Stored dataset items -
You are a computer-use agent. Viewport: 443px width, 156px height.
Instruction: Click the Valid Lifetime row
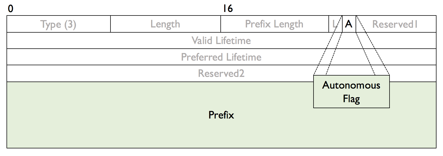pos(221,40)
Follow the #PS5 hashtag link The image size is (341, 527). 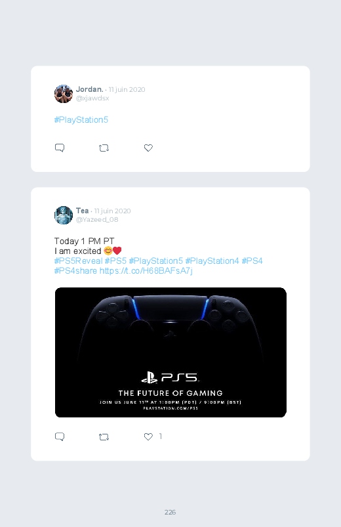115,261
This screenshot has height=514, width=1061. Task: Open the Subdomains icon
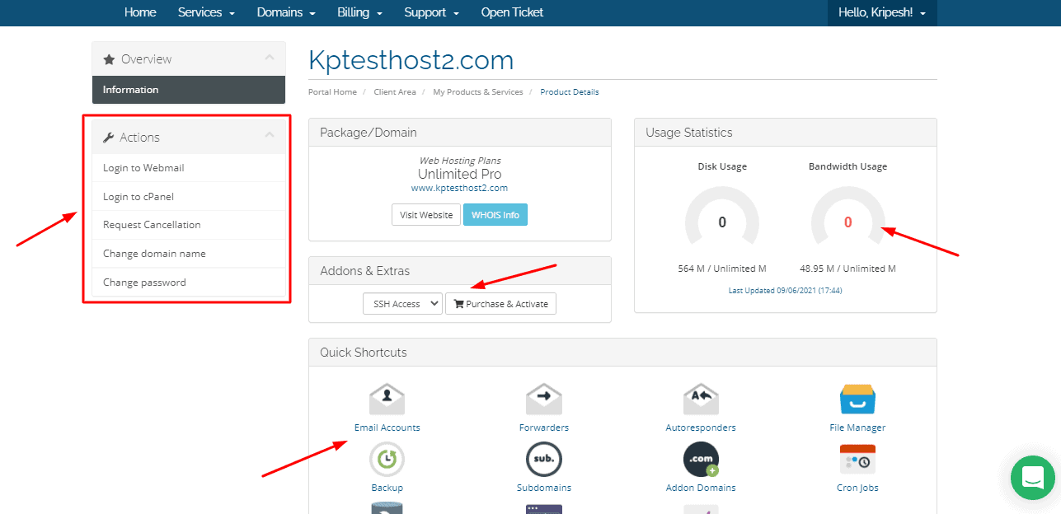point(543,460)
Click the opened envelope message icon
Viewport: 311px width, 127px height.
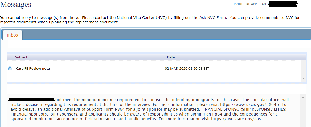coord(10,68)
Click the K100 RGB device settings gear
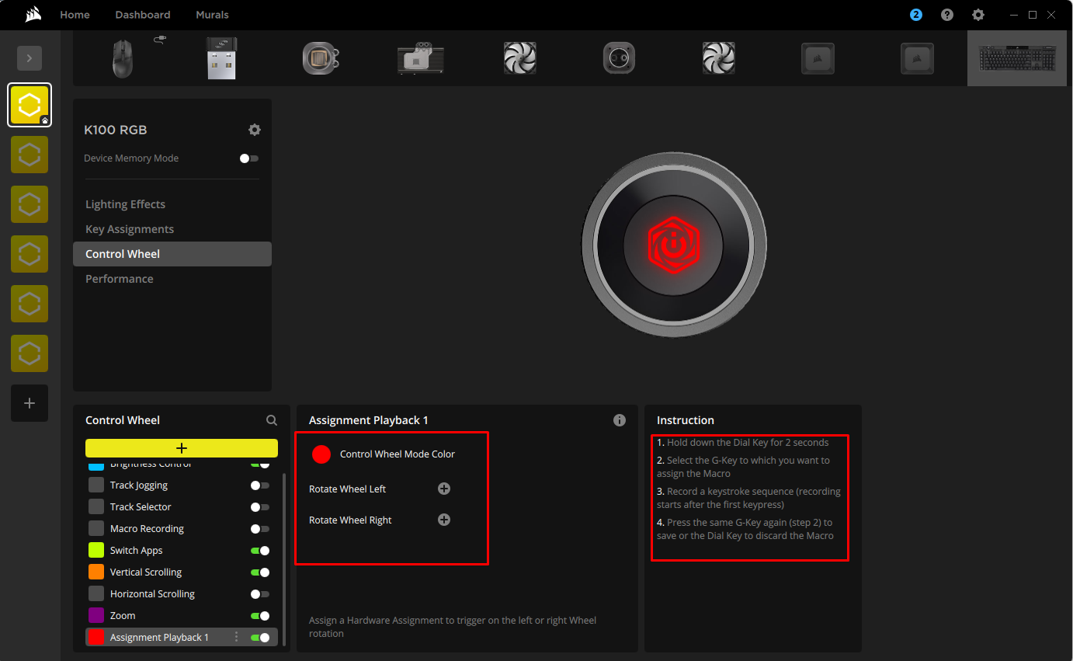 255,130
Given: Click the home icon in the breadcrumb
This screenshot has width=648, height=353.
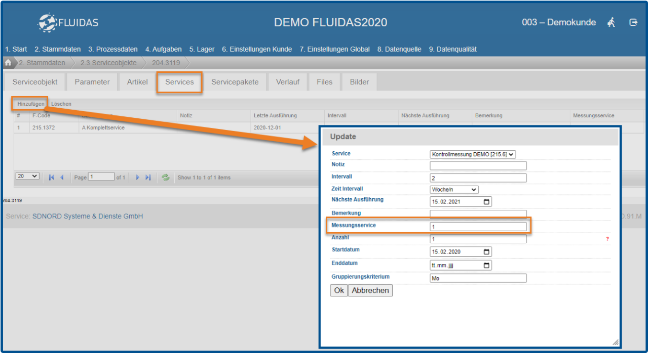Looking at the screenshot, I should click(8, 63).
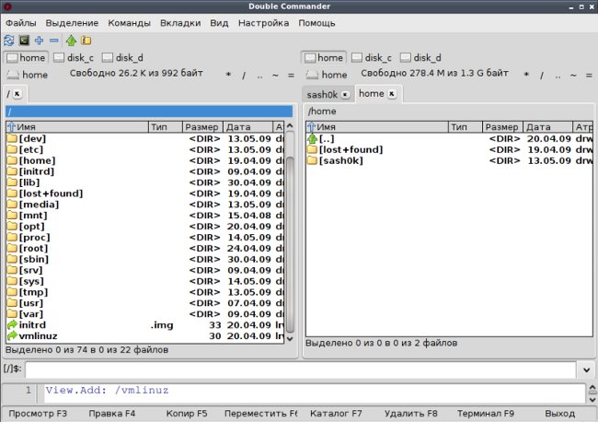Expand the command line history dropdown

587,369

---

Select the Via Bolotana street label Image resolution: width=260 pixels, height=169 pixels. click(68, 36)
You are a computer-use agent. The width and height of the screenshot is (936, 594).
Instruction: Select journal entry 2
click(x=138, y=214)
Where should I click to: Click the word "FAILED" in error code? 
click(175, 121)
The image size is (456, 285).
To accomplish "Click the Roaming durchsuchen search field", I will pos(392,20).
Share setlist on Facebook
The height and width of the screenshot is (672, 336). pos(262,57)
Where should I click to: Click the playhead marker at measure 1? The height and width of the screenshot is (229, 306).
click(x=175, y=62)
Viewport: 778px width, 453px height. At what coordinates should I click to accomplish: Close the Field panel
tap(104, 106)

---

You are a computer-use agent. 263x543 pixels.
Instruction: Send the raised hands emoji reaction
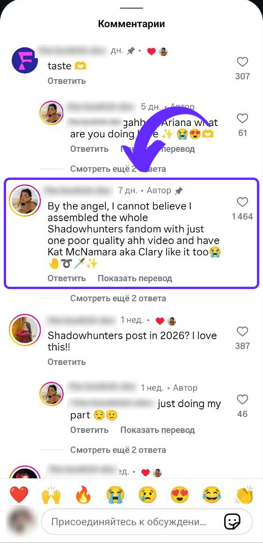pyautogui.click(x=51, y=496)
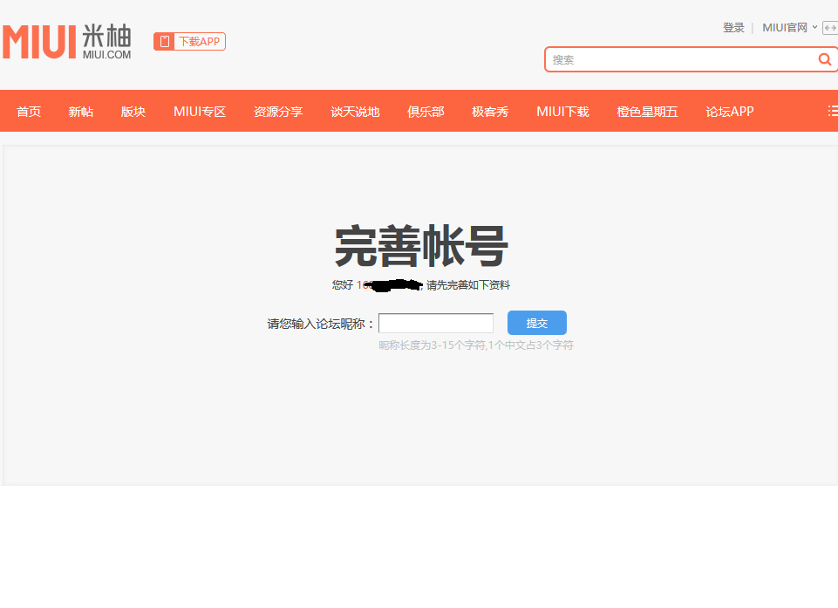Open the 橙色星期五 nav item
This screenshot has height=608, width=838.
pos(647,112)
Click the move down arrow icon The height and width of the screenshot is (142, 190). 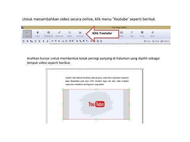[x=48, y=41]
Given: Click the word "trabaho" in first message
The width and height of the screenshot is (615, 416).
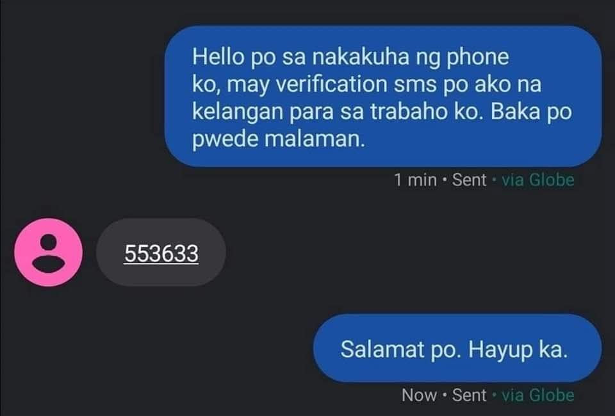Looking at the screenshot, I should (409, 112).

TASK DESCRIPTION -
For the string "agent", show each line of the entries above where it occurs.

RESULT FOR THIS EXERCISE -
You are a computer-use agent. Viewport: 443px width, 156px height.
You are a computer-use agent. The width and height of the screenshot is (936, 594).
You are a computer-use agent. 263x543 pixels.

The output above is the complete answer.